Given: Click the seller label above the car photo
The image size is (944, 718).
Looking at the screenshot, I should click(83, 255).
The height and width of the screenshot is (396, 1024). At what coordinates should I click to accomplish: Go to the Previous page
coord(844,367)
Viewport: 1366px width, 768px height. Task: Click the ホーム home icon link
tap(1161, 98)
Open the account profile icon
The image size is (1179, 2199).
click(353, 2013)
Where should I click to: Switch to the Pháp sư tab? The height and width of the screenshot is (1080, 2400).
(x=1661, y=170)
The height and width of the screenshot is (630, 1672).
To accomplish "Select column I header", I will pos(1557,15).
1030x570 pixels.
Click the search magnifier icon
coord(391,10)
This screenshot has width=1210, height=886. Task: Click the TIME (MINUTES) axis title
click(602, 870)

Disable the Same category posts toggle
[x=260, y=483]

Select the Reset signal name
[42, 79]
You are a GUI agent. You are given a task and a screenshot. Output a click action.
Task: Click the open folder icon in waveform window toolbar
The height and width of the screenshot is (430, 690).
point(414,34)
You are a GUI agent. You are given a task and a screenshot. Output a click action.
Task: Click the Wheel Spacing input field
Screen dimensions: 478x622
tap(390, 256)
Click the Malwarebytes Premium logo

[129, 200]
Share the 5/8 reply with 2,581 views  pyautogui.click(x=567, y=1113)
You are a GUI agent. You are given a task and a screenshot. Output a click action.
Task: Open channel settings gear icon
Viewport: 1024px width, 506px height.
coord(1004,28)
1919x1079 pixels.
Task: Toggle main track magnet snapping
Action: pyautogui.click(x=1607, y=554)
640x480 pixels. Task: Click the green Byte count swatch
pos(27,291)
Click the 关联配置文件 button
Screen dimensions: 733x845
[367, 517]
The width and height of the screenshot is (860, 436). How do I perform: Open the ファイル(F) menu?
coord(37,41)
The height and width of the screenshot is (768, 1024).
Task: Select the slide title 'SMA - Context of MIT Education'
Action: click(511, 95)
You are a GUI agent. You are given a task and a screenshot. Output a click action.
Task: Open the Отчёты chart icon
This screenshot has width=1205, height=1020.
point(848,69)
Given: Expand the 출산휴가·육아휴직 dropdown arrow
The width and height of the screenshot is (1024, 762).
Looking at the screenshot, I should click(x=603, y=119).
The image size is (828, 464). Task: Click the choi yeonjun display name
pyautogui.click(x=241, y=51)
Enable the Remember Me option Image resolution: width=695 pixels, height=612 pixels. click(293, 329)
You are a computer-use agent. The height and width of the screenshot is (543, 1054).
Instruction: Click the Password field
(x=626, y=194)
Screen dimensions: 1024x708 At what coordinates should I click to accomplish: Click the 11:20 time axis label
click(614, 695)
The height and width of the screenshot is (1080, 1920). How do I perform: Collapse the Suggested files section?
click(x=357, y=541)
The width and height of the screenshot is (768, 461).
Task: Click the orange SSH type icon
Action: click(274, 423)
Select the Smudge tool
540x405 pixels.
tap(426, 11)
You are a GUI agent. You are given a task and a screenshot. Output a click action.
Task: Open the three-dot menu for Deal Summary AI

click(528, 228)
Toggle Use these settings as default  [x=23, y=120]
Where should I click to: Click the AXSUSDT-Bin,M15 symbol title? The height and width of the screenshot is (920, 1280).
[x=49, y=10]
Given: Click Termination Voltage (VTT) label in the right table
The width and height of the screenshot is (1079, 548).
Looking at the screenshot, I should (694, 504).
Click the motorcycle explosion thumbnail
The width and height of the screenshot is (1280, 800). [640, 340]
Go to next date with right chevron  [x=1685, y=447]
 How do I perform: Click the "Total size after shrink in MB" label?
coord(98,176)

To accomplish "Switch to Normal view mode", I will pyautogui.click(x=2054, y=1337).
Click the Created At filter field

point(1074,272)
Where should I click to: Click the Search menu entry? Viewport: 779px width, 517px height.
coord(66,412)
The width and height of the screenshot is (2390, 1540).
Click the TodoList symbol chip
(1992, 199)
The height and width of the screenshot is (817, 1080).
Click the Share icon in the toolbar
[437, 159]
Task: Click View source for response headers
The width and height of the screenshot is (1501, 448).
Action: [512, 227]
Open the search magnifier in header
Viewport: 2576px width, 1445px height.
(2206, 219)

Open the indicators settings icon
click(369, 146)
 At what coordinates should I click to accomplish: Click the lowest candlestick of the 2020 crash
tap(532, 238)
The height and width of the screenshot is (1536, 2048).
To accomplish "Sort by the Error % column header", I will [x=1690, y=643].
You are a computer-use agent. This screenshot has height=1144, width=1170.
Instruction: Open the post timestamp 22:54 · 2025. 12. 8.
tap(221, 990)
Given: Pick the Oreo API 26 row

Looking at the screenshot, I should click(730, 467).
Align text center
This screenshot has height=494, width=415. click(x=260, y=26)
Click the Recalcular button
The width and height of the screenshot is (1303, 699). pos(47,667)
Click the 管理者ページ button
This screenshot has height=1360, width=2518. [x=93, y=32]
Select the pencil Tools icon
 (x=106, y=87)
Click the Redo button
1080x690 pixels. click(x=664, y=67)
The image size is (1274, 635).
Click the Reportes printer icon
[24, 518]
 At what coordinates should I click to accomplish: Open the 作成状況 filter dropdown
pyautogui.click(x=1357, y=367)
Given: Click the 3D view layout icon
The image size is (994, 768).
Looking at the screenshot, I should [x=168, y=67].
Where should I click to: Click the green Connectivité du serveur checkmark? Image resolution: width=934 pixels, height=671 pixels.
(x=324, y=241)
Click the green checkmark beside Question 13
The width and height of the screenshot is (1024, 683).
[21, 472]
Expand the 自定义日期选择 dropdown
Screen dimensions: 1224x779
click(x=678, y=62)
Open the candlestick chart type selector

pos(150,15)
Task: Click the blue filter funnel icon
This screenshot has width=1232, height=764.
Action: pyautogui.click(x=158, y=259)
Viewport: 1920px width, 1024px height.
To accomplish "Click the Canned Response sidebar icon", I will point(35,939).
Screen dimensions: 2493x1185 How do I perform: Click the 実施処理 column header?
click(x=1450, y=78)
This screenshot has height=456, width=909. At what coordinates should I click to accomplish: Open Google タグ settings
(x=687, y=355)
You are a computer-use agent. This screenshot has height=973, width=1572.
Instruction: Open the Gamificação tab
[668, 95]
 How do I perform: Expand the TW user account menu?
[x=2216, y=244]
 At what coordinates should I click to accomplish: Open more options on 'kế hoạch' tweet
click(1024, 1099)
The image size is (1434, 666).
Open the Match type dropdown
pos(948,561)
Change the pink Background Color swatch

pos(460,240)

**What you have to do**
Pull out every line above that contains the word "candlestick".

**Reply to the exercise**
 At what coordinates should I click to accomplish: Click the lowest candlestick of the 2020 crash
Open the candlestick chart type selector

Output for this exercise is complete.